Former tax director general Fuad Rahmany acknowledged recently that about Rp 300 trillion (US$25 billion) in potential income tax revenue was uncollected annually because of the acute shortage of tax auditors to examine institutional and individual taxpayers.
This year’s Rp 1,246 trillion tax revenue target is also not likely to be realized because of lower-than-estimated economic growth and substantial tax evasion.
President Joko “Jokowi” Widodo promised in his recent election campaign to increase the tax ratio to 16 percent within the next five years, which is realistic, according to the World Bank report.
There is indeed a lot of room for increasing tax revenue, even though the economy is projected to continue to grow at a moderate rate of 5 to 5.5 percent in the next two years.
But tax evasion is substantial. The tax compliance level is very low, as less than 50 percent of registered taxpayers regularly file their annual tax returns.
Last year, for example, income tax receipts from upper middle and top income individuals amounted only to
Rp 4.4 trillion, while those withheld by companies from their employees reached Rp 90 trillion.

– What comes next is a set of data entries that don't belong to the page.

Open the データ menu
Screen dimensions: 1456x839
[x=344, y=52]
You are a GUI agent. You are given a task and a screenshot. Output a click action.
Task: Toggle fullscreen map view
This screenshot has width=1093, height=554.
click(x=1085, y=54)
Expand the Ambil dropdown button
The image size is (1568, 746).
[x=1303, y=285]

The World Bank cited low rates of accurate reporting across a wide range of taxes, taxpayer segments and sectors, pointing out that 47 percent of coal royalty potential in 2012, or about 0.2 percent of GDP, was not collected because of non-payments and under-payments. This simply confirmed the findings of recent research into the coal industry by the Corruption Eradication Commission (KPK).
True, the number of tax auditors now, as the former tax director general admitted, is only about 30 percent of the actual personnel required. But this is not the only concern, because the tax office has always been perceived as one of the most corrupt public institutions in the country.
The World Bank noted that improvements in tax policy and compliance would be critical to expand the fiscal space for investment. In this context, it suggested that the tax base be broadened by reducing exemptions.
Complicated tax structures must be simplified and tax rates that are particularly low by international standards should be increased.
It is encouraging to note that the World Bank also promoted the idea, which has long been touted by the tax chief, of improving tax auditors’ access to third-party data, especially with regard to taxpayers in sectors and segments with high tax potential but low compliance, to match data across databases.
Accessing data on taxpayers’ assets ( property, business and financial assets) could greatly help tax officials to better verify tax compliance by cross-checking taxpayers’ annual tax returns against their assets.